Stock-Markets / Global Stock Markets Aug 28, 2011 - 03:01 AM GMT

By: Investment_U

Stock-Markets

Best Financial Markets Analysis ArticleCarl Delfeld writes: No question, the global stock sell-off has been brutal, hitting high-quality growth markets and weak performers alike.

But while global emerging markets as a group, via the iShares MSCI Emerging Markets Index (NYSE: EEM), are down about 12 percent so far in 2011, a few countries are bucking the downtrend and remain in positive territory.


Let’s look at why these countries (and the country ETFs that track their markets) are outperforming.
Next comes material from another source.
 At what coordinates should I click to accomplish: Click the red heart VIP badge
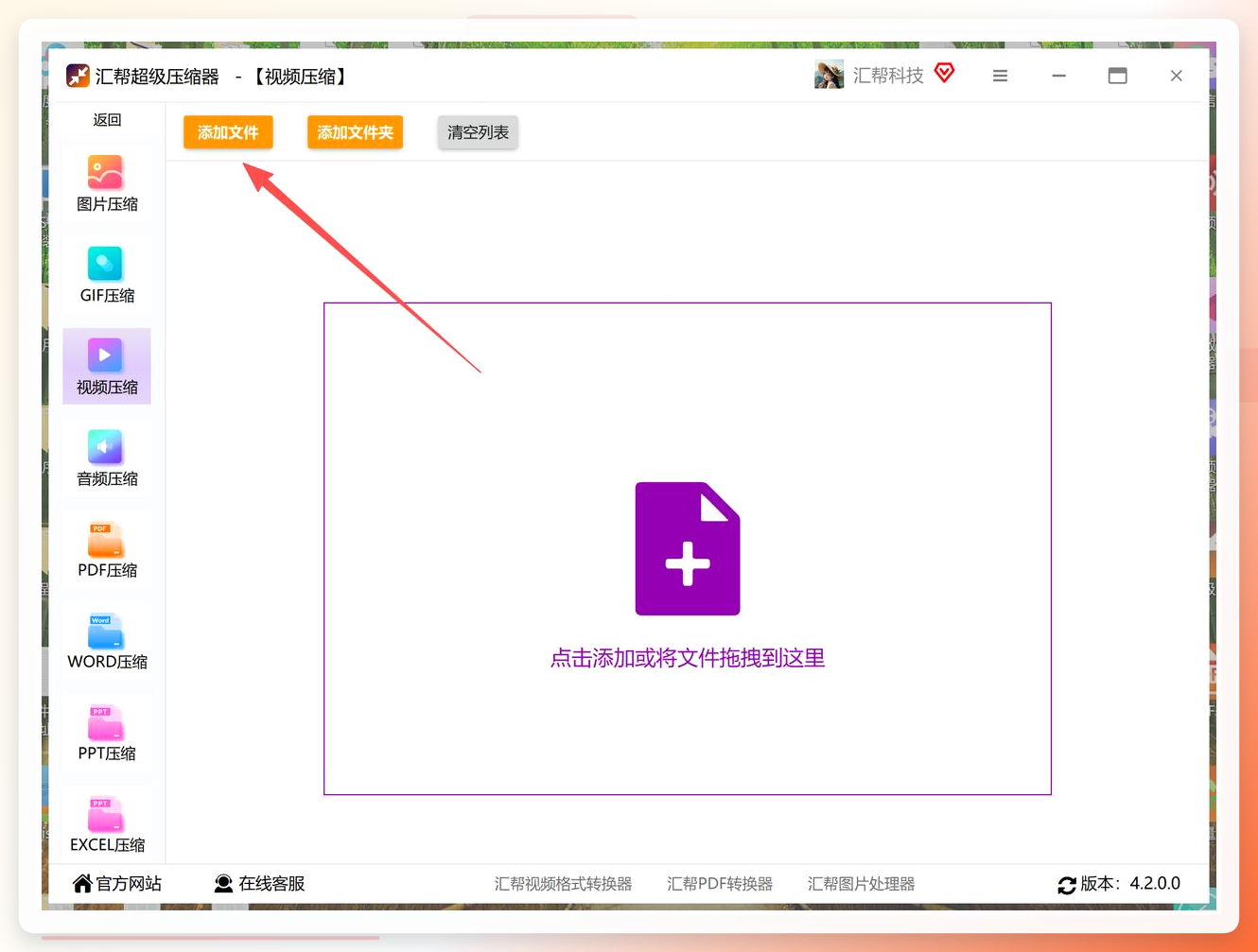point(944,73)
Then, we’ll turn to two markets down more than 25 percent so far this year despite red-hot growth rates.

Are these markets oversold and coiled for a bounce back?

Southeast Asia Growing, Yet Risky

It’s no surprise that the region demonstrating the best relative strength is south of China and east of India – Southeast Asia. I’ve already beaten the drum hard for investors to target this booming region based on its growth prospects, attractive demographics, a growing consumer class, low levels of corporate and government debt, ample natural resources and strong exports.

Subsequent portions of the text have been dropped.